Inesquecível, última Champions do Liverpool desafiou a lógica e marcou uma geração

  • Por Jovem Pan
  • 26/05/2018 08h00
Liverpool/DivulgaçãoEm 2005, o Liverpool foi campeão europeu após vencer o Milan em uma das finais mais emocionantes da história

Se você tem entre 20 e 30 anos, a expressão “Milagre de Istambul” certamente lhe provoca doces recordações. Assim foi batizada a partida que deu ao Liverpool o último dos seus cinco títulos europeus – o clube inglês vai em busca do hexa neste sábado, às 15h45 (de Brasília), contra o Real Madrid, em Kiev.

A decisão da Liga dos Campeões de 2004/05, disputada em Istambul, na Turquia, desafiou a lógica e foi histórica. Inesquecível. Espetacular.

De um lado, estava o poderoso Milan. Um time? Não. Uma constelação. Dida, Cafu, Nesta, Maldini, Pirlo, Seedorf, Kaká, Crespo, Shevchenko… Os craques se amontoavam em uma equipe que havia sido líder de seu grupo na primeira fase – deixando para trás o Barcelona de Ronaldinho – e eliminado potências como Manchester United e Inter de Milão no mata-mata.
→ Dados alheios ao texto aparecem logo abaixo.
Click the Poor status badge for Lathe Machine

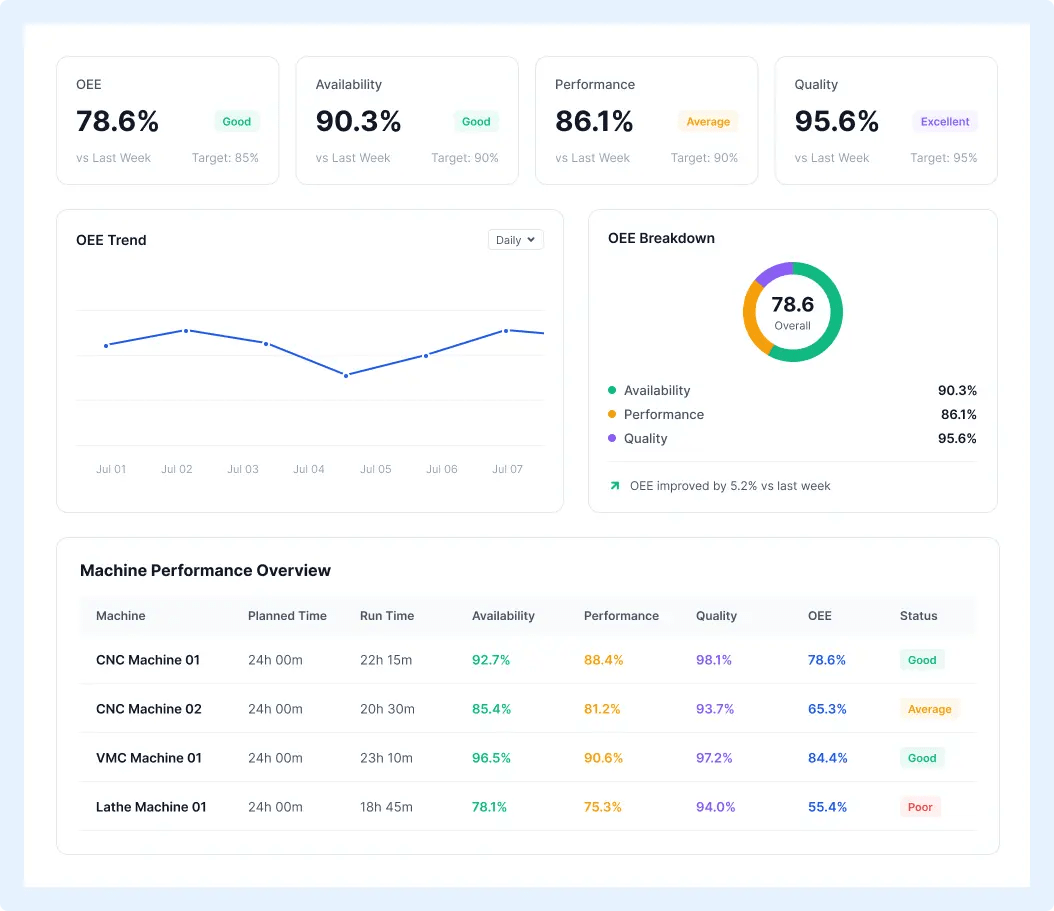point(920,807)
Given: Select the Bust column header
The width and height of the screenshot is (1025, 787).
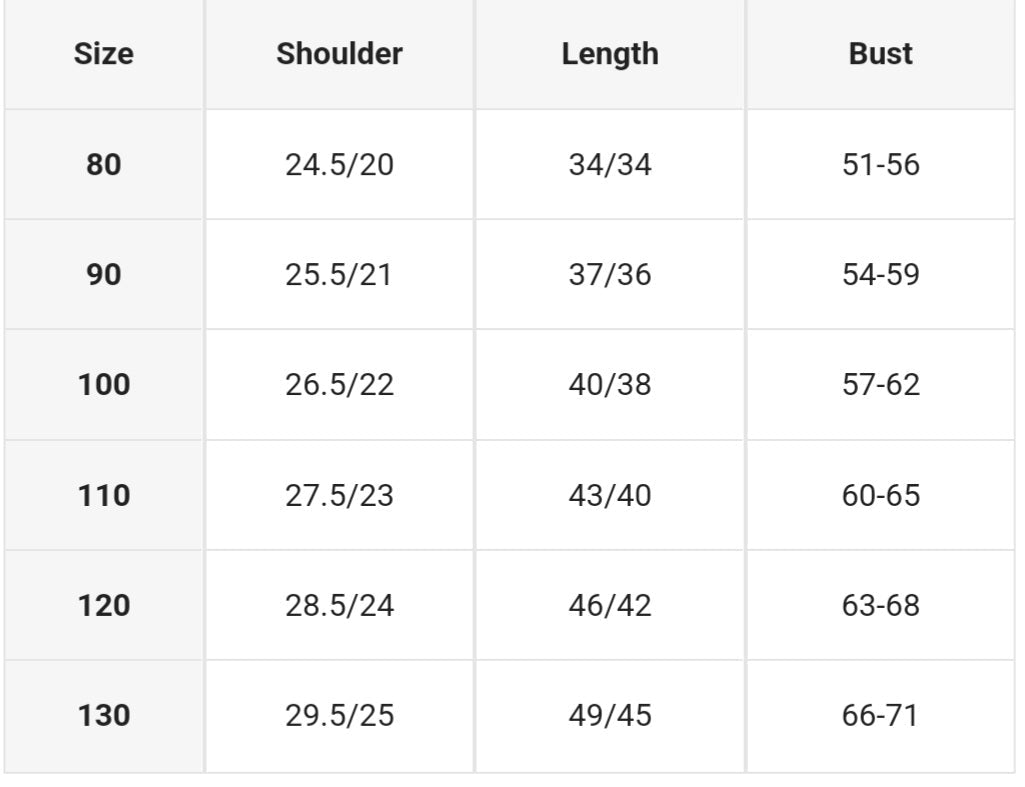Looking at the screenshot, I should click(x=880, y=54).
De outro, o Liverpool. O time não era tudo isso. Comandado por Rafa Benítez, até tinha jogadores importantes, como Jamie Carragher, Xabi Alonso, John Arne Riise e Steven Gerrard, mas era formado, majoritariamente, por atletas contestados, vide os exemplos de Steve Finnan, Djimi Traoré, Luis García, Harry Kewell e Milan Baros.

Na primeira fase, os Reds passaram sufoco. Ficaram atrás do Monaco e empataram na segunda posição com o Olympiacos – a vaga só foi conquistado no critério de desempate. No mata-mata? Não foi diferente. O jogo mais marcante foi o da volta contra o Chelsea, na semifinal. O Liverpool só avançou graças a um “gol fantasma” de Luis García em Anfield – até hoje não dá para saber se a bola ultrapassou a linha ou não.

Tudo isso entrou em campo no dia 25 de maio de 2005. E as mais de 70 mil pessoas que compareceram ao Estádio Olímpico Atatürk certamente não se esquecem de nenhum detalhe daquela final.

O Milan foi ao intervalo vencendo por 3 a 0. Maldini – autor de um gol aos 50s, o mais rápido da história das finais de Champions – e Crespo, duas vezes, balançaram as redes ainda no primeiro tempo.

A final parecia decidida.

Mas, nos 15 minutos de descanso, a torcida do Liverpool deu um show. Em vez de se sentar e lamentar os 3 a 0, cantou o tradicional “You’ll Never Walk Alone” (“Você Nunca Caminhará Sozinho”) e embalou uma das maiores remontadas da história do futebol.

Os Reds simplesmente empataram o jogo em um intervalo de seis minutos. Dos 9 aos 15, Gerrard, de cabeça, Šmicer, após linda finalização de fora da área, e Xabi Alonso, em rebote de pênalti defendido por Dida, chocaram o planeta e igualaram o placar num piscar de olhos.

O jogo foi para a prorrogação. E, na segunda etapa do tempo extra, mais um momento histórico se concretizou: Dudek, goleiro polonês do Liverpool, fez duas defesas incríveis, à queima-roupa, em finalizações cara a cara de Shevchenko. O destino, definitivamente, estava traçado.

Na disputa de pênaltis, Serginho, Pirlo e Shevchenko (o vilão da noite?) perderam para o Milan – diante de um Dudek “acrobático”, que, inspirado por Bruce Grobelaar, um goleiro histórico do Liverpool, movimentava pernas e braços para desconcentrar os rivais. Pelo lado inglês, apenas Riise desperdiçou.

Fim de jogo: Liverpool campeão.

A decisão de 13 anos atrás entrou para o rol dos grandes jogos da história. E, certamente, influenciará na final deste sábado. Apesar do favoritismo do Real Madrid, afinal, o Liverpool sabe que, pelo menos para ele, o impossível não existe.